Türkiye’nin geçtiğimiz iki ayda faizleri 675 baz puan artırması ile Sudan, Angola gibi ülkeleri geride bırakarak dünyada en yüksek faiz ödeyen ilk 10 ülke arasına girdiğini ifade eden Bankalar Birliği Kurucu Başkanı ve CHP eski Milletvekili Prof. Dr. Aydın Ayaydın, “Bu acı durumun ekonomiye yansıması ise şüphesiz daha yakıcı oluyor ve olacaktır. Bu dönemde faizlerdeki artış haliyle daha fazla işsizliği, yüksek enflasyonu da beraberinde getirecektir.
Hele içinden geçtiğimiz bu olağanüstü dönemde faiz artışlarının hasarları daha da fazla olmaktadır. Pandeminin öldürücü etkisi altında kıvranan sanayici, tüccar, esnaf ile hane halkının faiz yükünü artıran bu denli faiz artışları ayakta kalmaya çalışan ülke ekonomisine büyük zarar vermektedir” dedi.
Artan faiz oranlarının işveren için maliyetleri artırdığını vurgulayan Ayaydın, şöyle konuştu:
Merkez Bankası’nın bu faiz artışlarının çok önemli 2 sonucu ortaya çıkmıştır. Birincisi mevduat maliyeti artan bankalar kredi faizlerini yüzde 22-24 bandına yükseltmişlerdir.
Peki, bu faiz oranları ile hangi işletme hangi esnaf ayakta kalabilir? İkinci sonuç da çift hanelerde gezinen enflasyonun bu faiz artışları ile gözünü daha yukarılara dikmesidir.
Ağbal göreve ilk başladığında kendisini dürüst, çalışkan ve maliye politikasını iyi bilen biri diye nitelendirerek, Merkez Bankası Başkanlığı’nın maliye politikasından ziyade para politikası bilgi ve tecrübesi gerektirdiğine dikkat çekmiştim.

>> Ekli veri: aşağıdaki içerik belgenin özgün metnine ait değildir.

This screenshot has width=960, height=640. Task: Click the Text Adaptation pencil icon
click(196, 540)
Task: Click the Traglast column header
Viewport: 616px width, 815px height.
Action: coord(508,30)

Maalesef haklı çıktığımı görüyorum. Merkez Bankası Başkanı, geçen bu sürede tamamen finansal piyasalara göre hareket ettiği izlenimini yaratmış, faiz artışına ilişkin siparişlere piyasanın beklentisinin de üstünde artışla karşılık vermiştir.
Geçmişte faiz arttırılması gerektiği zaman artışın yapılmadığını anlatan Ayaydın, bu nedenle kasım ayında yüklü faiz artışı yapılmasının zaruri hale geldiğini kaydetti.

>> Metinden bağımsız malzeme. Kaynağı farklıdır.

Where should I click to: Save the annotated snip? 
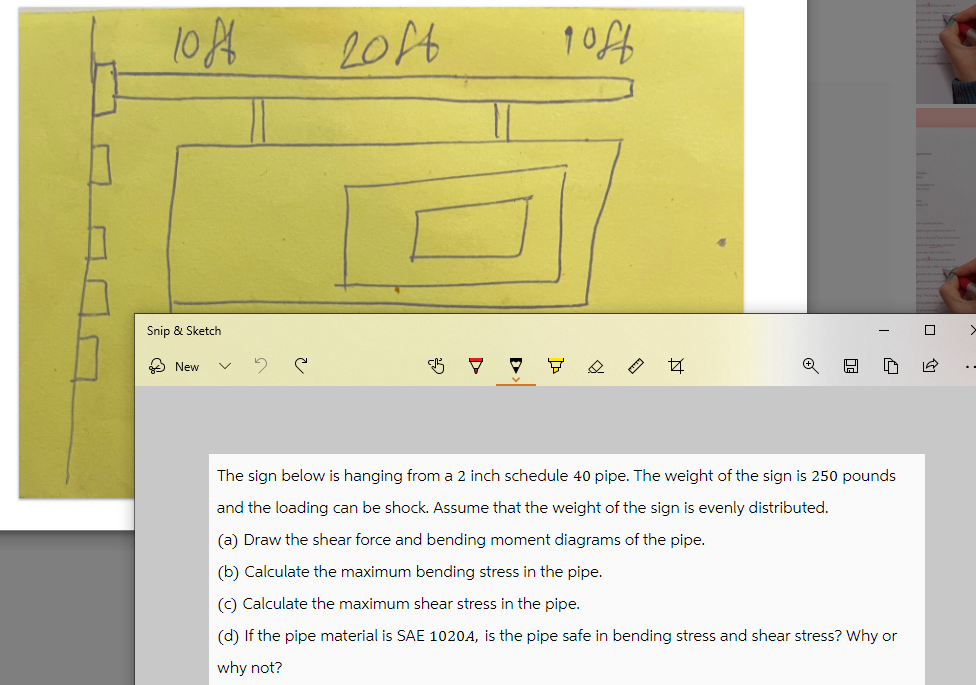tap(851, 366)
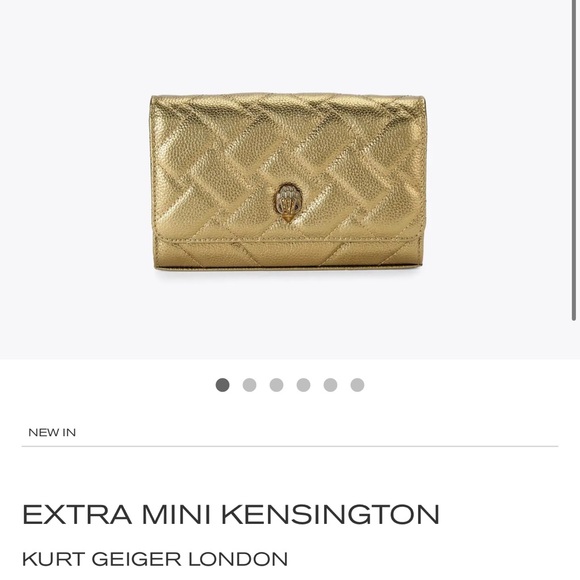Viewport: 580px width, 580px height.
Task: Click the word GEIGER in brand name
Action: 136,559
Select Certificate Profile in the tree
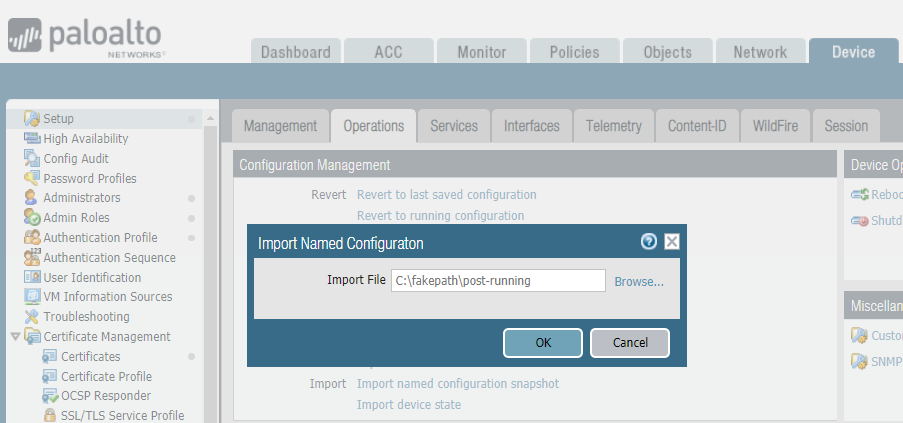903x423 pixels. [x=106, y=376]
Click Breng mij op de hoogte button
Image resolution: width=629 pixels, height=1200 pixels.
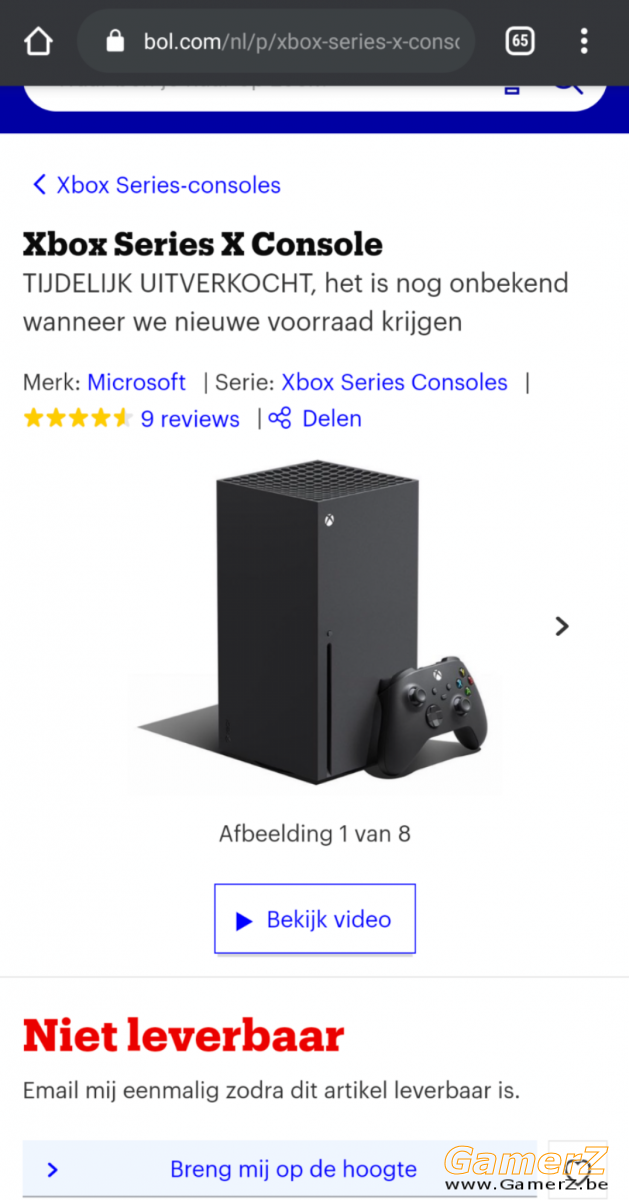pyautogui.click(x=280, y=1169)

Bunun kaçınılmaz olduğunu ifade ettiğini hatırlatan Ayaydın, “Ancak piyasa dolar kurunu oynatacak diye faiz artışlarına devam etmek, enflasyonun yüksek çıktığı için hemen o ay piyasa beklentisinin de üstünde faiz artışı yapmak Merkez Bankacılığı değildir. Piyasa dostu yaklaşım da değildir, doğrudan piyasalara teslimiyettir” diye konuştu.
Merkez Bankası başkanının medyada bu kadar ön plana çıkmasının doğru olmadığını ifade eden Aydın Ayaydın, şu ifadeleri kullandı:
Asıl merkez bankacılığı piyasa ile fazlasıyla dost olmak gayreti, faiz artışına odaklanmak yerine sessiz, gösterişsiz bir şekilde ekonomi konjonktürünün durum ve ihtiyaçlarına göre aksiyon almaktır.

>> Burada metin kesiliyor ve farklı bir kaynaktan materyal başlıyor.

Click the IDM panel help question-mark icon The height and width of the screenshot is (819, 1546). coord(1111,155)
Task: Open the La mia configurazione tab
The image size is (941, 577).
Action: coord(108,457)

Bu konuda gerek geçmişte ülkemizde görev yapmış, gerekse de pek çok yabancı Merkez Bankası başkanları örnek alınabilir.
Deneyimli bir bürokrat olan Naci Ağbal'dan da böyle bir yönetim beklemek de hem elzem, hem de hakkımızdır diye düşünüyorum.
Tüm dünya ekonomilerinde olduğu gibi pandemi ile boğuşan Türkiye ekonomisinin de bugün ihtiyacı olan şey piyasadan alkış almaya ve piyasa tatminine odaklanmış bir Merkez Bankası değil, üretimin ve istihdamın ayakta kalmasını, çarkların döndürülmesini de gözeten bir merkez bankacılığıdır.